How to Prepare Robots.txt and Sitemap?

The robots.txt file and XML sitemap are two essential technical SEO files that help search engines understand how to crawl your website and which pages they should discover. Robots.txt tells bots such as Googlebot which areas they may or may not crawl; a sitemap, also known as an XML sitemap, lists your important URLs, update dates, and site structure for search engines. In short: robots.txt guides crawling, while a sitemap speeds up discovery. A properly configured robots.txt and sitemap setup can significantly improve indexing efficiency, especially for new websites, e-commerce stores, corporate sites, and large content archives.

In this guide, we’ll walk through how to create a robots.txt file and an XML sitemap, which rules to use, what to watch out for on WordPress and custom-built websites, how to test for errors, and how to submit your sitemap to Google. Prepared for the Hostragons blog, this article is designed around 2026 SEO expectations, with a focus on search intent, technical accuracy, crawl budget, indexability, and practical implementation.

What Is Robots.txt?

Robots.txt is a plain-text file located in the root directory of your website. It is usually accessible at https://yourdomain.com/robots.txt. This file gives search engine bots instructions about which folders or pages can be crawled and which should not be crawled. The key point to understand is this: robots.txt is not a security tool. It is simply a crawl instruction for well-behaved bots.

For example, admin panels, cart steps, filter parameters, internal search results pages, or test directories can be blocked from search engine crawling. However, private information should never be “protected” with robots.txt. The file is public and can be viewed by anyone. Real security requires password protection, server-side access restrictions, secure hosting configuration, and SSL. For the basic security of your website, you can review SSL Certificate, and for a fast, reliable infrastructure, you can consider Web Hosting solutions.
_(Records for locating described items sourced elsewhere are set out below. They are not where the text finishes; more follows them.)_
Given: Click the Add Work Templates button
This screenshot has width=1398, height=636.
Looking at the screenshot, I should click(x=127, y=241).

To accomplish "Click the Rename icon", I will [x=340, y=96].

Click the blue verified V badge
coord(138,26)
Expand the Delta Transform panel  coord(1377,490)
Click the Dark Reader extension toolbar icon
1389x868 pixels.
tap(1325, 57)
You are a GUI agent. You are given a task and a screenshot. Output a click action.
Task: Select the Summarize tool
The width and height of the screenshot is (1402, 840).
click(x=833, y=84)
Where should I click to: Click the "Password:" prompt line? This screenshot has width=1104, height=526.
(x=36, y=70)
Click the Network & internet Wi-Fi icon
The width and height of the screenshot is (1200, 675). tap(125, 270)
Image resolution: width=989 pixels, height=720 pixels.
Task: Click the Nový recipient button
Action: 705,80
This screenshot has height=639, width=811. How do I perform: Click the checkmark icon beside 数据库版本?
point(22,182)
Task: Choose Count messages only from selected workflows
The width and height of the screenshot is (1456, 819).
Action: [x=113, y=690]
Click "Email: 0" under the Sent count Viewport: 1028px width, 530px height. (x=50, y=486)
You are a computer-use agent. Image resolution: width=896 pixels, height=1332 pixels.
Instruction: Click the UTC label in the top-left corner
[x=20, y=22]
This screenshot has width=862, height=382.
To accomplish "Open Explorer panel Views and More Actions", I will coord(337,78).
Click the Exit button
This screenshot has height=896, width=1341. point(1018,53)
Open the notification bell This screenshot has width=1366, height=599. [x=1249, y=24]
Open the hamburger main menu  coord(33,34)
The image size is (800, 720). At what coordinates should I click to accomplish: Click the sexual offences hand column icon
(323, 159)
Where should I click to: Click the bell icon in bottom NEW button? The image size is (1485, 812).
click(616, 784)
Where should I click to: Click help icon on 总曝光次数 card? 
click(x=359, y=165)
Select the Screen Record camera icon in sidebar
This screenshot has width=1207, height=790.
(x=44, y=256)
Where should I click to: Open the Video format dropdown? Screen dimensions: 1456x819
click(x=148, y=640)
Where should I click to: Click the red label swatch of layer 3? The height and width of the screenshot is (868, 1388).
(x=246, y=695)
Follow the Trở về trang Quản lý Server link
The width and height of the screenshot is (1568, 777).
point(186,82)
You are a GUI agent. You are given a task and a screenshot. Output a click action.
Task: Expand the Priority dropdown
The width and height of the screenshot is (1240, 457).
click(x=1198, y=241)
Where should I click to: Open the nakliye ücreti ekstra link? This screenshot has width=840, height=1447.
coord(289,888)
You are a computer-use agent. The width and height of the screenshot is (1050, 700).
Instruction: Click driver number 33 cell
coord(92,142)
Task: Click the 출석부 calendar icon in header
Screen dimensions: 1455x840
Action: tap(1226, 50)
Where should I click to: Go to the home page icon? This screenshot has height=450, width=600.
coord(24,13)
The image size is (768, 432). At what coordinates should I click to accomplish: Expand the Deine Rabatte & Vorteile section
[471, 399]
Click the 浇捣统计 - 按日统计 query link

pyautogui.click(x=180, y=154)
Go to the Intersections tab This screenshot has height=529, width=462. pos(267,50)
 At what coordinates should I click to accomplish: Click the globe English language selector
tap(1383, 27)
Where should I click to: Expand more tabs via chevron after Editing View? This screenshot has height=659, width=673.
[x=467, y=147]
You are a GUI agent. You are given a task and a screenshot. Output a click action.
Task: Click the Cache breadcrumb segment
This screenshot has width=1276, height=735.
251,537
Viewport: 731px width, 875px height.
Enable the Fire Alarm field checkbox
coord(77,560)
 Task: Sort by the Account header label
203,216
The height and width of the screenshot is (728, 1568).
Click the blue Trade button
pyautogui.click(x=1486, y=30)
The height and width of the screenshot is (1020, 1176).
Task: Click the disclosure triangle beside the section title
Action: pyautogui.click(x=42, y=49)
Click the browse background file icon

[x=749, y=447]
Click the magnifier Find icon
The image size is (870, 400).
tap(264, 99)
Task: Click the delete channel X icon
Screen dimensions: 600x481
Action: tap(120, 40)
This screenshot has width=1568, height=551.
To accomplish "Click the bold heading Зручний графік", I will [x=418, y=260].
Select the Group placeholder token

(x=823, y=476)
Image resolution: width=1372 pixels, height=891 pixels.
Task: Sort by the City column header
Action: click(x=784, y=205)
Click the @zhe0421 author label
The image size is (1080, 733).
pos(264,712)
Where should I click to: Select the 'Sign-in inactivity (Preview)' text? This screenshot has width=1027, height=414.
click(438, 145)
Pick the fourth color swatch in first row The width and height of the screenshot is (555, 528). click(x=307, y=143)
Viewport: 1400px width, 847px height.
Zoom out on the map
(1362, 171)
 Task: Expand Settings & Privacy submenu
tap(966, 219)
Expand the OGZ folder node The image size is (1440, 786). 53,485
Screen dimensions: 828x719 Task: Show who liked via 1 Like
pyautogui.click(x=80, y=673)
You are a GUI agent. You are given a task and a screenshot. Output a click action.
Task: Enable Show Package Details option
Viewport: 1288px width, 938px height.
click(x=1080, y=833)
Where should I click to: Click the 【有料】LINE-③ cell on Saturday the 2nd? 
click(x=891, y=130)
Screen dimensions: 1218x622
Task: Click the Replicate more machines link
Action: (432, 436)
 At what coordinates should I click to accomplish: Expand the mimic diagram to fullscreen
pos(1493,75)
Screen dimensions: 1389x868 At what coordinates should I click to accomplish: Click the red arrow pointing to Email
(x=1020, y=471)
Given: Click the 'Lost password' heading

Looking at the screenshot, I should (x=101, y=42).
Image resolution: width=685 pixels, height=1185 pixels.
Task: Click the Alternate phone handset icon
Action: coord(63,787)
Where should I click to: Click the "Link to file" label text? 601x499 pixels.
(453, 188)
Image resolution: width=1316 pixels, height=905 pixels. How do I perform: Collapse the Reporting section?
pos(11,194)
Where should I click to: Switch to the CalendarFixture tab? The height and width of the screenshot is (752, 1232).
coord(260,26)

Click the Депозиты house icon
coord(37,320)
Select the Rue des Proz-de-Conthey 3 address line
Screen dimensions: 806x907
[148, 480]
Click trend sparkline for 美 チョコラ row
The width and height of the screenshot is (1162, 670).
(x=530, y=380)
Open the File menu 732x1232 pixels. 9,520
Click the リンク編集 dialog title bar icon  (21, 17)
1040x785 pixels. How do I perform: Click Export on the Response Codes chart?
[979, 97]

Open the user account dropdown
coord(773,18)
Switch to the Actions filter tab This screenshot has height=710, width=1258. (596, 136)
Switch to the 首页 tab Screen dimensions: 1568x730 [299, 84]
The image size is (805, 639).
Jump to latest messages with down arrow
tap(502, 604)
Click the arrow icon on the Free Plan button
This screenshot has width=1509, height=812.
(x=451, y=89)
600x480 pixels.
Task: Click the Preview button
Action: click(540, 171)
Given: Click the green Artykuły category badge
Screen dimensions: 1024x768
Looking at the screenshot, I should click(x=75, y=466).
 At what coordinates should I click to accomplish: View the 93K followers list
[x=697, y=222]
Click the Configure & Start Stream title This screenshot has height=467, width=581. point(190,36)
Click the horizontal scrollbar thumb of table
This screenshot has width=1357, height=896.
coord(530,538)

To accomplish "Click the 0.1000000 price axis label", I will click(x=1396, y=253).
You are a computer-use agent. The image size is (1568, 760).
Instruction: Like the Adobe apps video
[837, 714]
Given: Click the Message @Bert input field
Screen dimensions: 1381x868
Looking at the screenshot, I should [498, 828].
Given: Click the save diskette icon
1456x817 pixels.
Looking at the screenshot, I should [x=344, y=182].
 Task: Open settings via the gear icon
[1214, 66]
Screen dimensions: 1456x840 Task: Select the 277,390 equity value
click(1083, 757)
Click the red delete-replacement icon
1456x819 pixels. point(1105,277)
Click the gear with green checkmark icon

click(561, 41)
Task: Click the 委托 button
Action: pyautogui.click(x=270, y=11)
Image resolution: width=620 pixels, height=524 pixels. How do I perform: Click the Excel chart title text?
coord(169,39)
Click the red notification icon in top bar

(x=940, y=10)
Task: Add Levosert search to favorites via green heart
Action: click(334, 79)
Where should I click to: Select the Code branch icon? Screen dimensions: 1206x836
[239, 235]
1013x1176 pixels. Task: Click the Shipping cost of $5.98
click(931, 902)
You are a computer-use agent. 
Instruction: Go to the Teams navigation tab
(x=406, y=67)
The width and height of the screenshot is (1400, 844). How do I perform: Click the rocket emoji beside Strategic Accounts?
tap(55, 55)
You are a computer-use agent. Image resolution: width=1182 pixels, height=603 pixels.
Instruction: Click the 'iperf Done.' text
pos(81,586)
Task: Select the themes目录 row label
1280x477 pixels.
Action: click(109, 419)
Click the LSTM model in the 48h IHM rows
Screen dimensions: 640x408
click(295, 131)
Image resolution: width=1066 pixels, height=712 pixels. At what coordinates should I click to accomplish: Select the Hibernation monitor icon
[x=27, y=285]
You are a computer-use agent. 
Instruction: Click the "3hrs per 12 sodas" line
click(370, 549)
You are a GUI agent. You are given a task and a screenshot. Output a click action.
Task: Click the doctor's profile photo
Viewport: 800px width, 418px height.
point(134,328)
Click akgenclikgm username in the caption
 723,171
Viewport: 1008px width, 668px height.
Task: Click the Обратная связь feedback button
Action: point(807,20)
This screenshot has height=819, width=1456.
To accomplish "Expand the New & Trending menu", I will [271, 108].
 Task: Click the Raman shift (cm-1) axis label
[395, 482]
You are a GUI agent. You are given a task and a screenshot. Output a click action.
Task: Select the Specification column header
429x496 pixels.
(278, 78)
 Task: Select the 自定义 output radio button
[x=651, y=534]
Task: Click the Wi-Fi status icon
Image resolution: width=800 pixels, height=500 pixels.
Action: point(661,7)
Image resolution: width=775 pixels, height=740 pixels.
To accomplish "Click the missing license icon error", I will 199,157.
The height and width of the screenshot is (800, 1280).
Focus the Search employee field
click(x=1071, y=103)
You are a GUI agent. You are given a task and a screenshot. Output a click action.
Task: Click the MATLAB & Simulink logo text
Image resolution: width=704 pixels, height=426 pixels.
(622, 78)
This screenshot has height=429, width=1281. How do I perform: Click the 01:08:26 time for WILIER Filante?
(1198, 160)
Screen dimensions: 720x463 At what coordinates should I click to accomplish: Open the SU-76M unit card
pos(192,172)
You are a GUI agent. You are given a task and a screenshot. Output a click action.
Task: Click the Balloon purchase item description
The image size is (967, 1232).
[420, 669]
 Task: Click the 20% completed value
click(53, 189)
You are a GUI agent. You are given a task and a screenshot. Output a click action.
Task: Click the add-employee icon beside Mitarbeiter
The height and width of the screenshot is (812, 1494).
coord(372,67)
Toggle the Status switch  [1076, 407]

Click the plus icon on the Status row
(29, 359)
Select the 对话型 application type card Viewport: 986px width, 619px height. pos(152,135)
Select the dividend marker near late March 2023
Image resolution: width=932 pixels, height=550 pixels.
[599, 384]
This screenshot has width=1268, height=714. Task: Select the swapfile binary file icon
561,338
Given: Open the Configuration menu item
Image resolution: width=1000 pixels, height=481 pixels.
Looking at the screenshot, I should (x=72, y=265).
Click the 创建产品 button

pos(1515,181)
What Does a Robots.txt File Do?

It guides how search engine bots crawl your website.
It helps reduce crawling of low-value or duplicate pages.
It helps reserve crawl budget for important pages.
It tells bots where your sitemap file is located.
It can prevent crawling of test areas, admin panels, internal search pages, and parameter-based URLs.

On websites with thousands of products, categories, tags, or filter pages, a poorly planned robots.txt file can cause Google to discover important pages later than expected. On the other hand, if your robots.txt file is too restrictive, it may block CSS, JavaScript, image files, or category pages, which can hurt your ranking performance.

What Is a Sitemap?

A sitemap, more precisely an XML sitemap, is a file that lists the important URLs on your website for search engines. It is commonly found at https://yourdomain.com/sitemap.xml. A sitemap sends this message to search engines: These pages matter to my website, please discover them and include the suitable ones in your indexing process.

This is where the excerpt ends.